The Varignano is still operative, and many future divers and Italian “marines” are being trained every year, although the old generation seems to regret things are not like before, in what they call the Varignano’s heyday, when hundreds of divers were learning, practicing, trying different depths and carrying out experiments on different gas blends.
“We were a family!” I heard them say just about all day during the last gathering. “The place was alive, both Le Grazie and Portovenere were lively and crowded, now you see someone only in high season, even locals migrate.”
In a not-so-remote past, the Varignano was populated by some 2000 people working on many different tasks, most actually living inside the military complex, others either in Le Grazie or in Portovenere. The Varignano was like a small town itself, comprising of a theater, cinema, shops, even compounds for entire families. Some of the officers married and settled there for good, others were either sent to different regions or left the Navy to join private companies. Whatever their decision was, they still meet every two years to remember their youth and time there.
Some of the marines are 90 or older, and at every reunion, they remember and talk about those who couldn’t be present, either for health issues or because they passed away within the two-year gap between gatherings. Many in the area recall the past time of when the Varignano was a lively hub, even the young people who have only heard about it can describe how it was.
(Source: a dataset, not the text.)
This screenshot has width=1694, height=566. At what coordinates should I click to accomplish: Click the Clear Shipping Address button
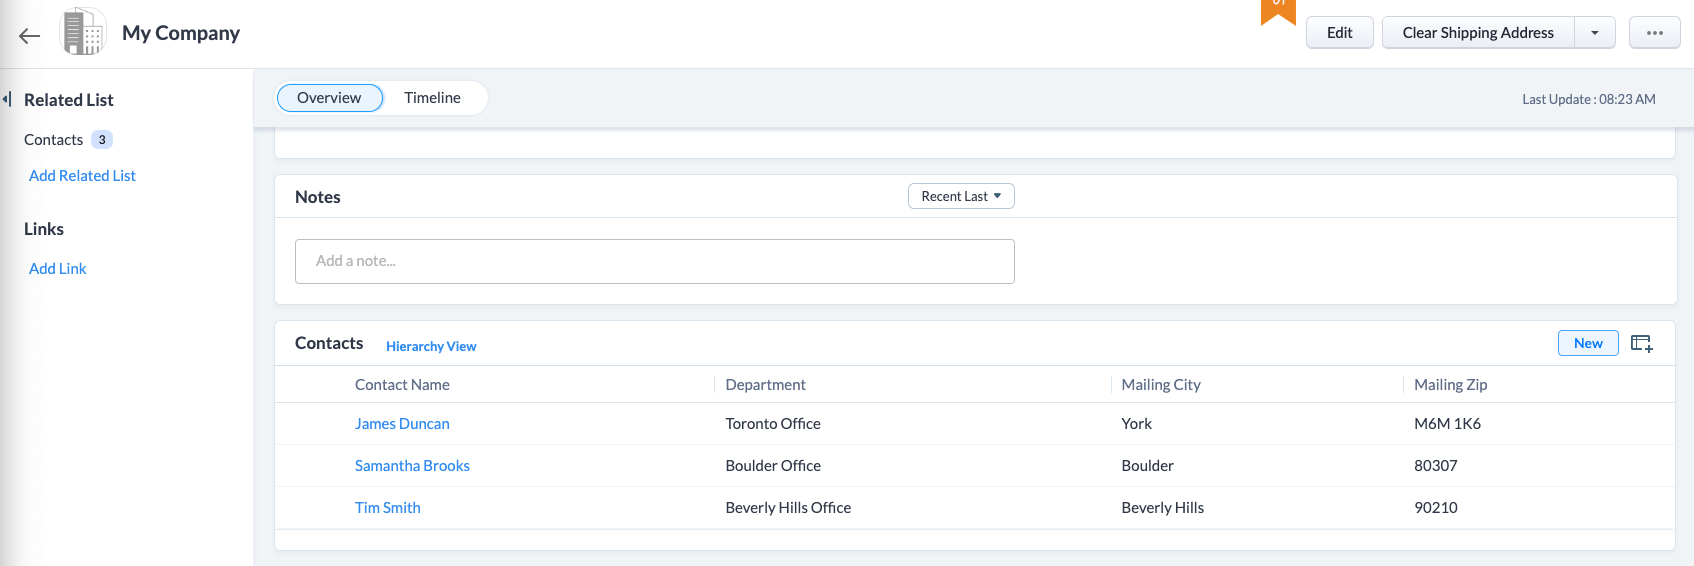point(1477,33)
Now there are fewer Marines, fewer divers, less romance and less sense of family, and sometimes hearing the old memories imbued with nostalgia made me compare the area with an old actress passing over her sunset boulevard.
Capo Cubeddu is still now a world traveler. Well into his 80s he has no intention to stop hopping on and off trains, airplanes, and boats when required. Honoring the Italian Navy over the Continents by showing the highest level of expertise, he explored Oceans and Seas, flying wherever the emergency called him.
More well-traveled than most people, he’s a bottomless source of information in everything from geography to the local lifestyle of the countries he’s lived in, such as Malaysia, Borneo, Singapore, China, India in the Asian Continent, or African nations such as Egypt and Lybia, up to South American giant Brazil, where he contributed in creating the diving system of the Petrobras. But this, probably, is material for a new travel book.